Stored dataset items:
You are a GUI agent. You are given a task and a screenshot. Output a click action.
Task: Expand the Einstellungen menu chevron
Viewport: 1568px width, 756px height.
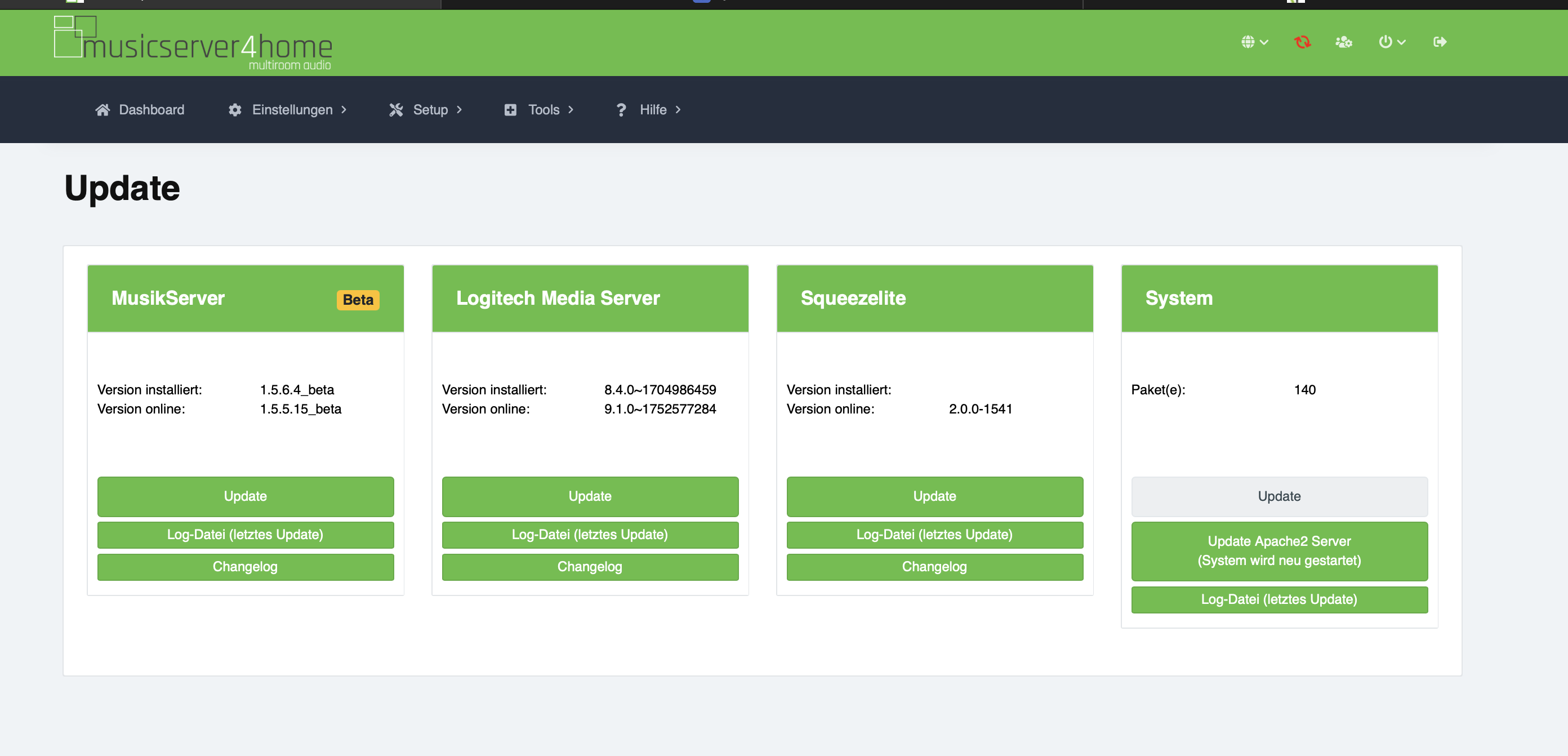(x=344, y=109)
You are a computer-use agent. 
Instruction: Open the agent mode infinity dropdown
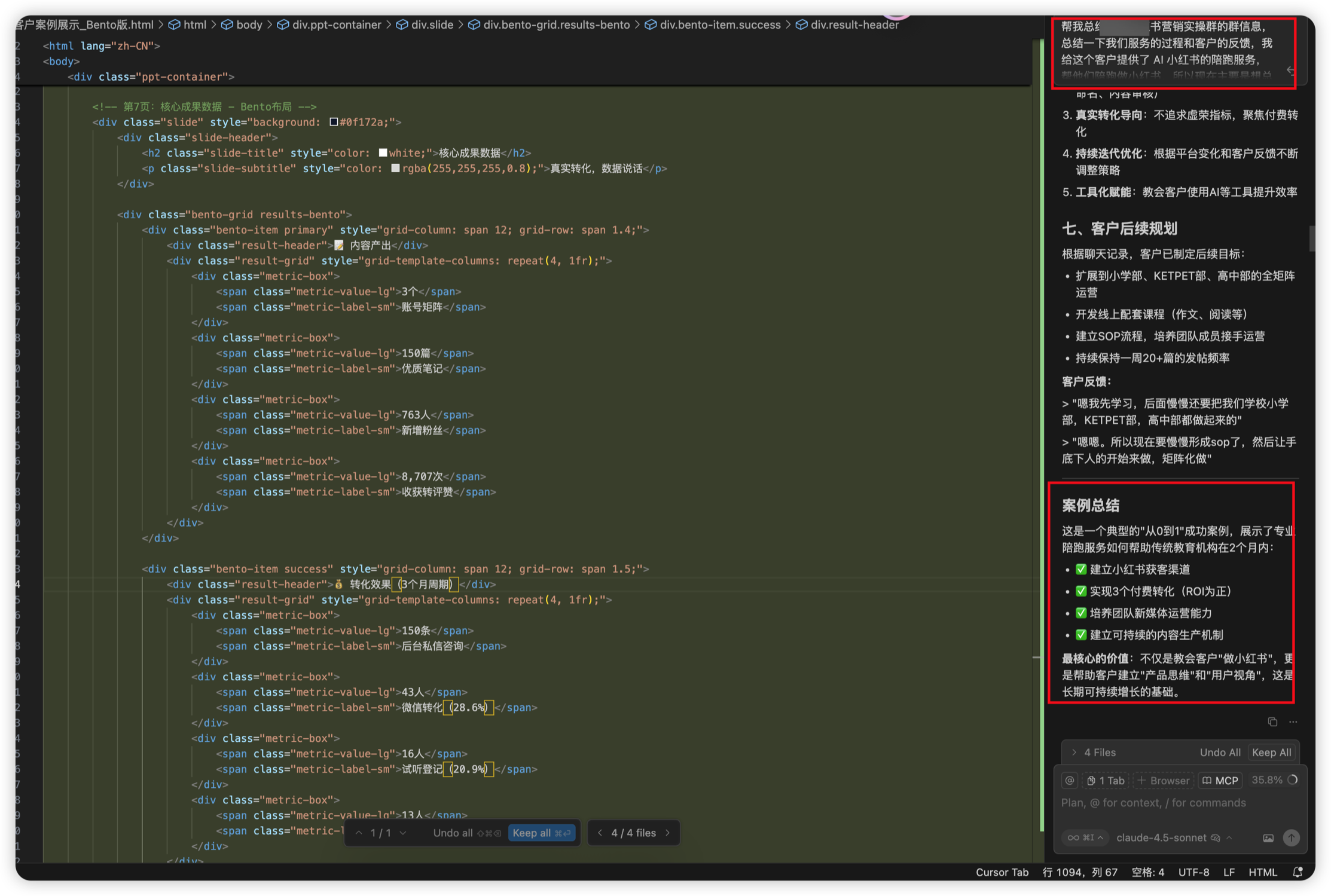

- **ACTIVITY**
Return solely the number of lines in the data that include the word "agent".

- **SOLUTION**
3